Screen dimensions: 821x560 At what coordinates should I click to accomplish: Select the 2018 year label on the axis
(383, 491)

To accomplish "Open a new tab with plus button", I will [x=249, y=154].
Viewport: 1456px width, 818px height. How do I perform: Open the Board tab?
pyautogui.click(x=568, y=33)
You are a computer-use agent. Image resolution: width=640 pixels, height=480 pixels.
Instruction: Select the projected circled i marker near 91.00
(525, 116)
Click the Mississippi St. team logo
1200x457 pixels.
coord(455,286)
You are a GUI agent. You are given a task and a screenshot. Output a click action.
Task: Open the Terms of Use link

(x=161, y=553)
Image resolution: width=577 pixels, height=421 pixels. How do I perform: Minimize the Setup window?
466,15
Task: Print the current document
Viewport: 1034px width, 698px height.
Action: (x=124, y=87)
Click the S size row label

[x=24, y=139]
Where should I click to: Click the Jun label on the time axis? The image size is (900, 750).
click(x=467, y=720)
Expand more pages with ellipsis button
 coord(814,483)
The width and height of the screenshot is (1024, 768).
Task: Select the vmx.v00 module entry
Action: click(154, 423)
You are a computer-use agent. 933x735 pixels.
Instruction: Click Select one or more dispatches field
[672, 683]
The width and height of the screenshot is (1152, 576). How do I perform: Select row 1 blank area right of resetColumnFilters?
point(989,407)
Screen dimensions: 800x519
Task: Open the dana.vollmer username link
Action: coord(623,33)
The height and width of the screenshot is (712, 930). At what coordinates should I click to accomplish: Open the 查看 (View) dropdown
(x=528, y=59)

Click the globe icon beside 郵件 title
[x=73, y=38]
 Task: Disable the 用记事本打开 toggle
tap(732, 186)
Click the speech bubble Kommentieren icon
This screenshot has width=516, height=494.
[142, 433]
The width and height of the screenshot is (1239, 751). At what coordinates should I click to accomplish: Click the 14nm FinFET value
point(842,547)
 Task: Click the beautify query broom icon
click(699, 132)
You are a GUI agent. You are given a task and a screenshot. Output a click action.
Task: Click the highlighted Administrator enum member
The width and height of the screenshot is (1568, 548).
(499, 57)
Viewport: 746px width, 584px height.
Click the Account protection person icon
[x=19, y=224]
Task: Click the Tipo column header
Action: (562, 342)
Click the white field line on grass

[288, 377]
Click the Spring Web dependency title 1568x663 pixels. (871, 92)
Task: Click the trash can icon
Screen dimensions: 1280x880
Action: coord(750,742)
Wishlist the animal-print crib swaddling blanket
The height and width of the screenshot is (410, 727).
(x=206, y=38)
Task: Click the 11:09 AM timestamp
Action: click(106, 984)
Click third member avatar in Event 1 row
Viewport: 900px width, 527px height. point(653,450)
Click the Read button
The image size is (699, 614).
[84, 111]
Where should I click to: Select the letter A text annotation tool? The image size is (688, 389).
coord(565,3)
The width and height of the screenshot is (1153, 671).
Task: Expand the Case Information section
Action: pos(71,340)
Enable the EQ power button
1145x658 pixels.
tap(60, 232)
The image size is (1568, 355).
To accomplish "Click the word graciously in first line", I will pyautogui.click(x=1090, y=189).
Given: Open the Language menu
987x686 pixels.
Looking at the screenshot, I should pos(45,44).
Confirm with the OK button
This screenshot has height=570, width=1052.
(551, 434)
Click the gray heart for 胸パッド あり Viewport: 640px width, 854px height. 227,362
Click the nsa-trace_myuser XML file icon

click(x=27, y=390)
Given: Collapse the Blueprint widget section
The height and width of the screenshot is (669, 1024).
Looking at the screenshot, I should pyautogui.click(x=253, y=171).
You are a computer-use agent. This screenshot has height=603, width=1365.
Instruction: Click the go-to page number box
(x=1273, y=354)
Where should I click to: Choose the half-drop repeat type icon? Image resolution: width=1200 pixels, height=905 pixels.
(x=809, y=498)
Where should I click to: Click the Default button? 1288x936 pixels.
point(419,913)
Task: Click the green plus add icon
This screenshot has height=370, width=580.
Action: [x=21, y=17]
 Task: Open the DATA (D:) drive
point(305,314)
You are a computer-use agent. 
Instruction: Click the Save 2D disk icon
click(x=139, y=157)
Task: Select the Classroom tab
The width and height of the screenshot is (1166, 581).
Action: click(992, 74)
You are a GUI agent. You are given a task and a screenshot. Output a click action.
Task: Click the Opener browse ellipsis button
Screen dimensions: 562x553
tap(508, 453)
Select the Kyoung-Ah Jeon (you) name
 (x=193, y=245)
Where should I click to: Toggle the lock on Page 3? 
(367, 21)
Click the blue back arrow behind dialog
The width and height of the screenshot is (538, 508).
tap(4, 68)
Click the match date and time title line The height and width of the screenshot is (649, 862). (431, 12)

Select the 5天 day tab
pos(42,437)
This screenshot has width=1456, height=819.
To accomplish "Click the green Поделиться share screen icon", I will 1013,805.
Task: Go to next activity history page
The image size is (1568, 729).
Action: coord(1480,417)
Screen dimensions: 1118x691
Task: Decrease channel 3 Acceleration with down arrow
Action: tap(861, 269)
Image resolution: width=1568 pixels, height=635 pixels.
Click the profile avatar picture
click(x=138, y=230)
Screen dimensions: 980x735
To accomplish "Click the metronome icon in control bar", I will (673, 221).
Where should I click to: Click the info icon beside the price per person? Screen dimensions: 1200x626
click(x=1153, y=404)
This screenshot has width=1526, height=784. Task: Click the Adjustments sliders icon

YOUR TASK = All lines from the beginning of the entries through the line marked "Task: Print the current document" are to be output exactly; nothing else belongs in the answer.

EXERCISE RESPONSE =
Screen dimensions: 821x560 At what coordinates should I click to accomplish: Select the 2018 year label on the axis
(383, 491)

To accomplish "Open a new tab with plus button", I will [x=249, y=154].
Viewport: 1456px width, 818px height. How do I perform: Open the Board tab?
pyautogui.click(x=568, y=33)
You are a computer-use agent. Image resolution: width=640 pixels, height=480 pixels.
Instruction: Select the projected circled i marker near 91.00
(525, 116)
Click the Mississippi St. team logo
1200x457 pixels.
coord(455,286)
You are a GUI agent. You are given a task and a screenshot. Output a click action.
Task: Open the Terms of Use link

(x=161, y=553)
Image resolution: width=577 pixels, height=421 pixels. How do I perform: Minimize the Setup window?
466,15
Task: Print the current document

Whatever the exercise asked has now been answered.